（1.浙江迪安鉴定科学研究院 浙江迪安司法鉴定中心，浙江 杭州 310007；2.中国科学院北京基因组研究所，北京 100000；3.甘肃迪安同享医学检验中心司法鉴定所，甘肃 兰州 730000）

1 案 例

1.1 简要案情

因需要办理孩子出生医学证明，父亲要求与孩子进行亲子鉴定。本中心分别采取了父亲与孩子的指尖末梢血作为本次鉴定的检材。

1.2 检验方法

采用Chelex-100法[1]提取检材DNA，先后采用MicroreaderTM21（Direct）ID System试剂盒（北京阅微基因技术有限公司，以下简称“MR21试剂盒”）、Goldeneye®DNA身份鉴定系统20A[基点认知技术（北京）有限公司，以下简称“20A试剂盒”]及AGCU Expressmarker 20荧光检测试剂盒（无锡中德美联生物技术有限公司，以下简称“EX20试剂盒”）进行PCR复合扩增，扩增产物用3100基因分析仪（美国Applied Biosystems公司）进行毛细管电泳，用GeneMapper®IDv3.2软件分析各基因座的基因型，采用QIAamp DNA Investigator试剂盒（德国Qiagen公司）提取纯化检材DNA并对PCR产物进行克隆测序分析，实验过程参照相关操作手册进行。

1.3 检验结果

1.3.1 常染色体STR基因分型结果

父亲和孩子的DNA经MR21试剂盒和20A试剂盒检测后发现，在Penta E基因座，父亲基因分型为“15”纯合子，孩子基因分型为“20”纯合子，不符合孟德尔遗传规律，其余19个STR基因座均符合孟德尔遗传规律。经EX20试剂盒复核检测后发现，在Penta E基因座，父亲基因分型为“11，15”杂合子，孩子基因分型为“11，20”杂合子，符合孟德尔遗传规律。MR21、20A、EX20试剂盒检测Penta E基因座相关数据见图1～3。

1.3.2 测序结果

为了明确Penta E基因座的分型结果，对父亲和孩子的等位基因片段进行克隆测序分析，结果如表1所示，父亲和孩子在Penta E基因座均检出了11个AAAGA核心重复单位。

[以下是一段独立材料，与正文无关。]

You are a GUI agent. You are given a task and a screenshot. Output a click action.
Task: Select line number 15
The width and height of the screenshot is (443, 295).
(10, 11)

图1 MR21试剂盒检测分型图谱（Penta E基因座）Fig.1 Detection and typing map of MR21 kit（Penta E locus）

图2 20A试剂盒检测分型图谱（Penta E基因座）Fig.2 Detection and typing map of 20A kit（Penta E locus）

图3 EX20试剂盒检测分型图谱（Penta E基因座）Fig.3 Detection and typing map of EX20 kit（Penta E locus）

表1 父亲和孩子Penta E基因座测序所得重复序列Tab.1 Repeat sequence of Penta E locus from father and child

1.4 鉴定意见

结合常染色体STR基因分型结果及测序结果，支持父亲与孩子之间存在亲生血缘关系。

2 讨 论

在法医物证学亲子鉴定中，短串联重复（short tandem repeat，STR）基因座分型结果不符合孟德尔遗传规律的现象时有发生。一般认为是滑动链错配（slipped-strand mispairing，SSM），即染色体DNA复制滑动形成的一种遗传变异形式。据统计[2-3]，大多数STR基因座的突变只涉及单个重复单位的增加或减少，即一步突变（one step mutation），约占突变等位基因的90%，两个或更多个重复单位的改变少见。有学者[4]提出了STR的逐步突变模式（stepwise mutation model，SMM），即多步突变是通过逐步突变形成的。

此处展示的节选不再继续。